▶ Brief: Setting aside any pictures, reproduce the data exactly.

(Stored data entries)
============================================================

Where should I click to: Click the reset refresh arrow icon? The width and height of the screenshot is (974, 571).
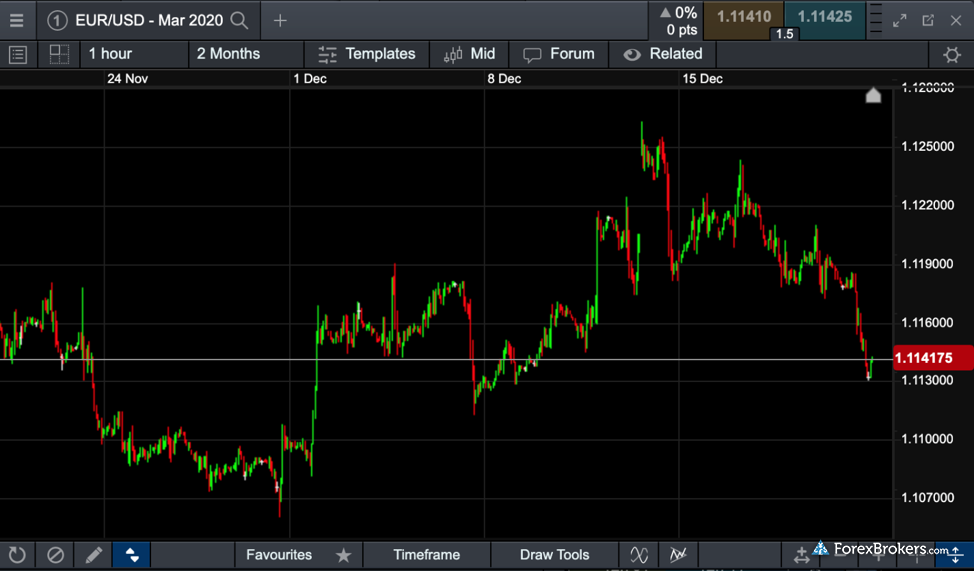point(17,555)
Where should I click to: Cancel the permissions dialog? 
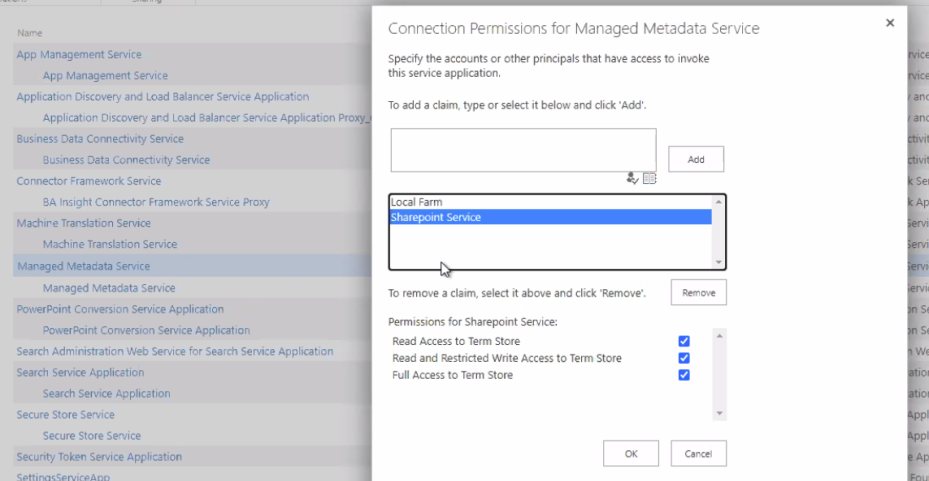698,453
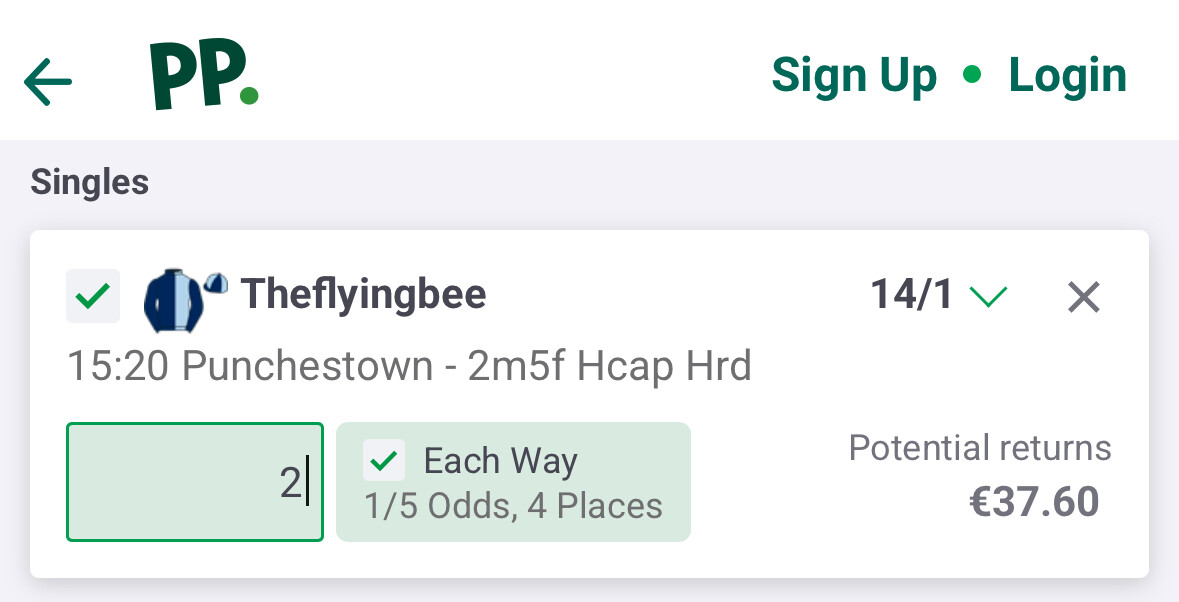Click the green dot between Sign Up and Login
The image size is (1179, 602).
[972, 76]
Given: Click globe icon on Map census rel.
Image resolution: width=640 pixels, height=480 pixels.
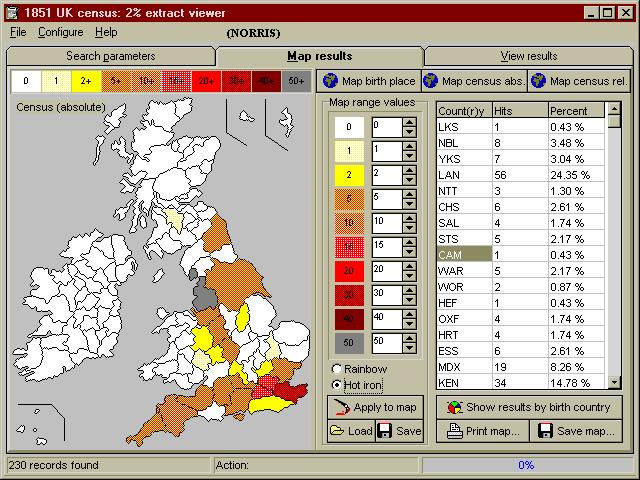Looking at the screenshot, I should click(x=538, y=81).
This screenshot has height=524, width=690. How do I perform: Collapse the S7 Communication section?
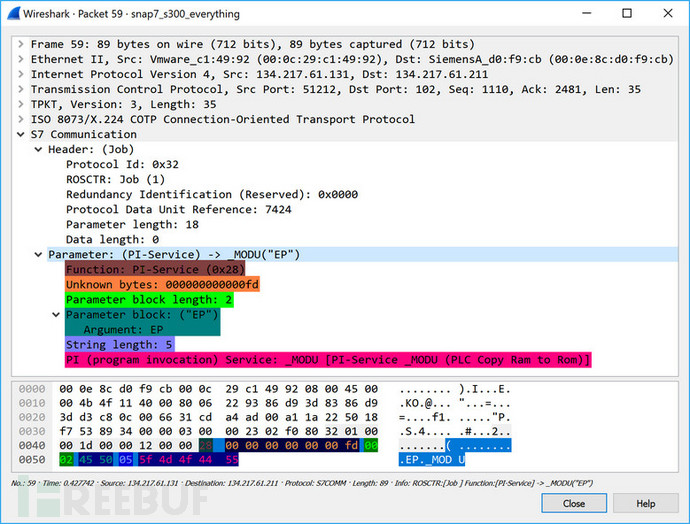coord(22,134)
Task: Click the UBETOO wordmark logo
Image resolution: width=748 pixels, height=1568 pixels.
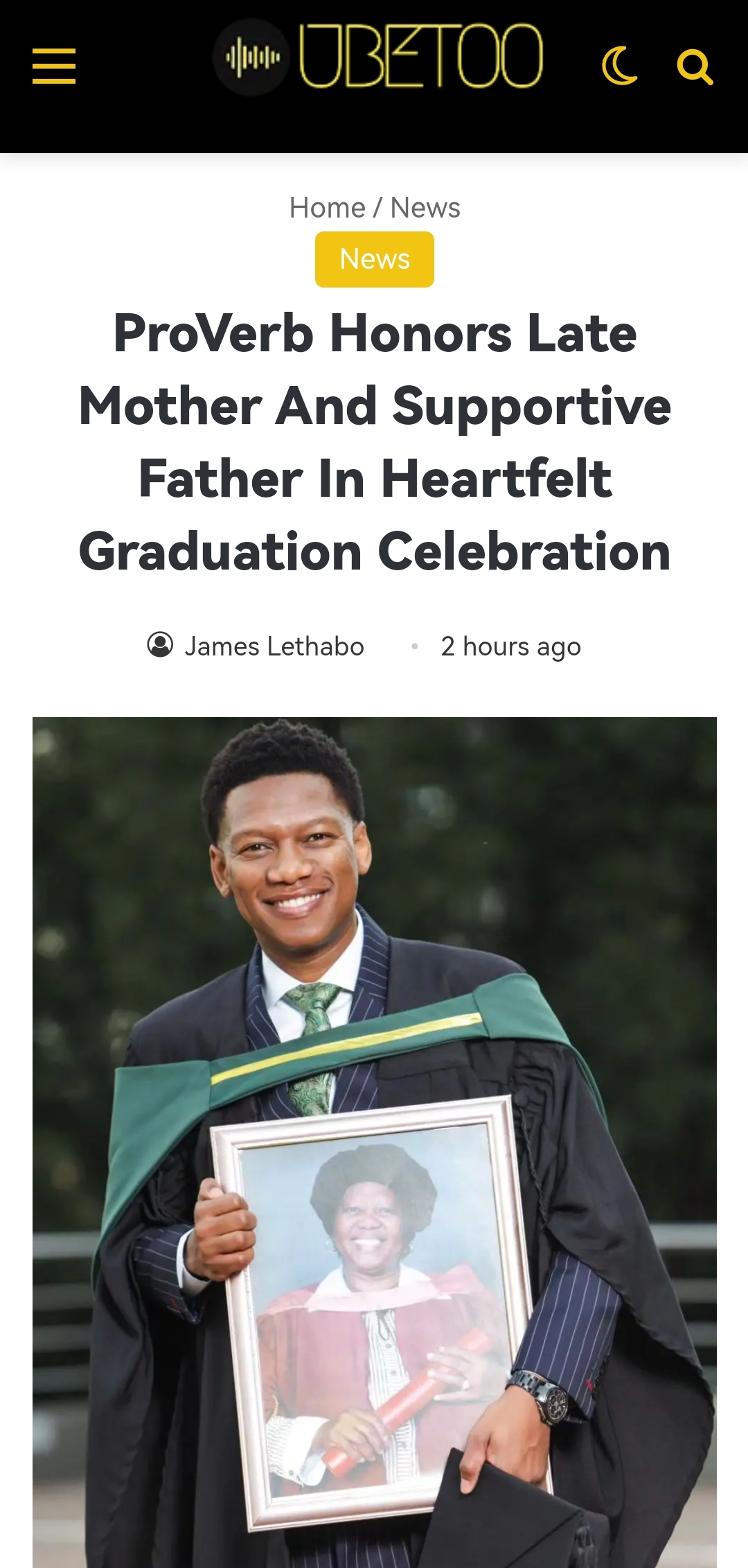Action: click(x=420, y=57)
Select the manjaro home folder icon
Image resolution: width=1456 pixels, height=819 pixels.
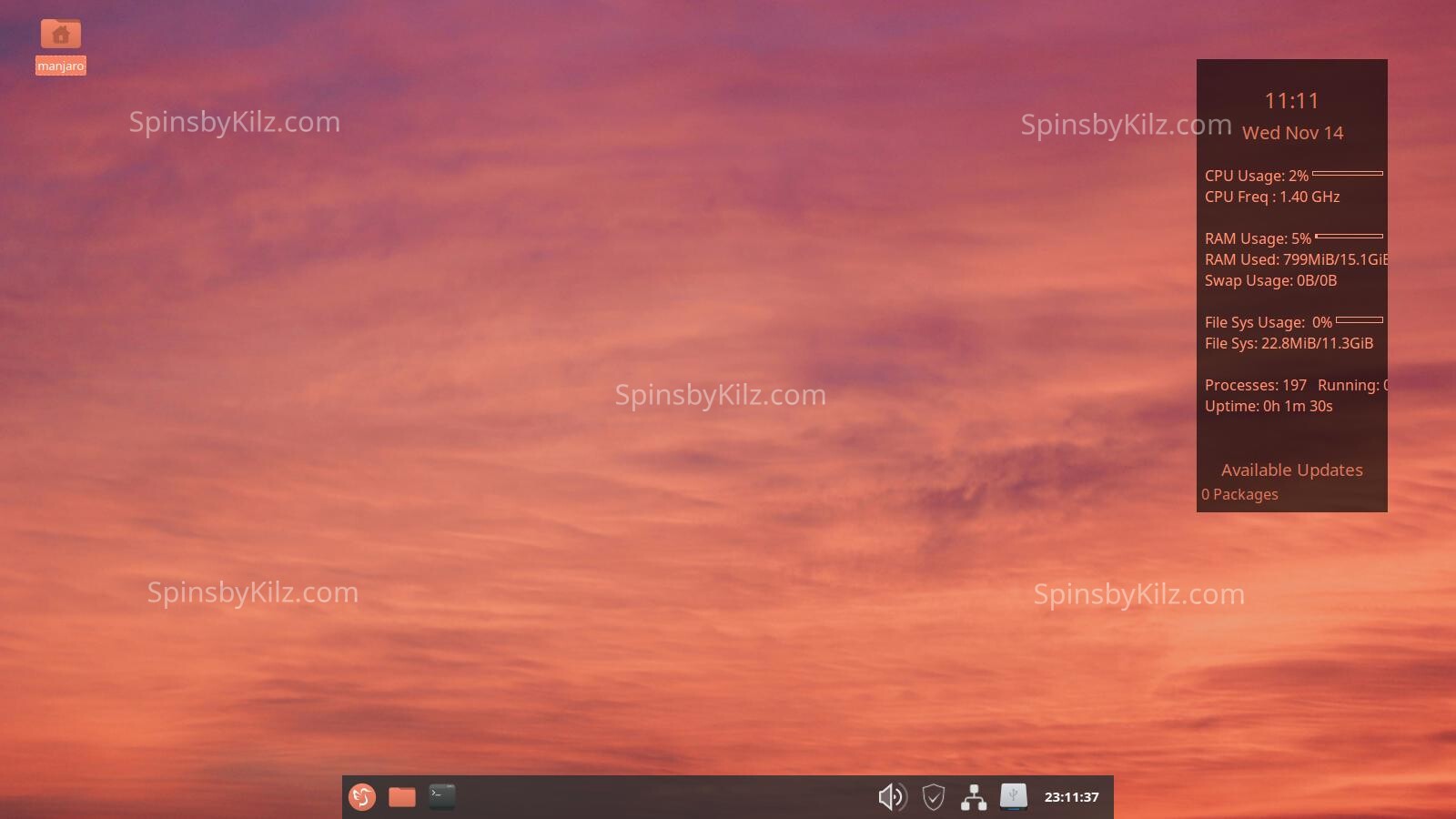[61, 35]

============================================================

▶ Exercise output:
Where should I click to: Click the reset refresh arrow icon? The width and height of the screenshot is (974, 571).
point(17,555)
Where should I click to: Cancel the permissions dialog? 
698,453
Click the green dot between Sign Up and Login
The image size is (1179, 602).
[972, 76]
Given: Click globe icon on Map census rel.
Image resolution: width=640 pixels, height=480 pixels.
Looking at the screenshot, I should click(x=538, y=81).
This screenshot has height=524, width=690. How do I perform: Collapse the S7 Communication section?
coord(22,134)
Task: Click the UBETOO wordmark logo
Image resolution: width=748 pixels, height=1568 pixels.
Action: click(x=420, y=57)
Select the manjaro home folder icon
Image resolution: width=1456 pixels, height=819 pixels.
[61, 35]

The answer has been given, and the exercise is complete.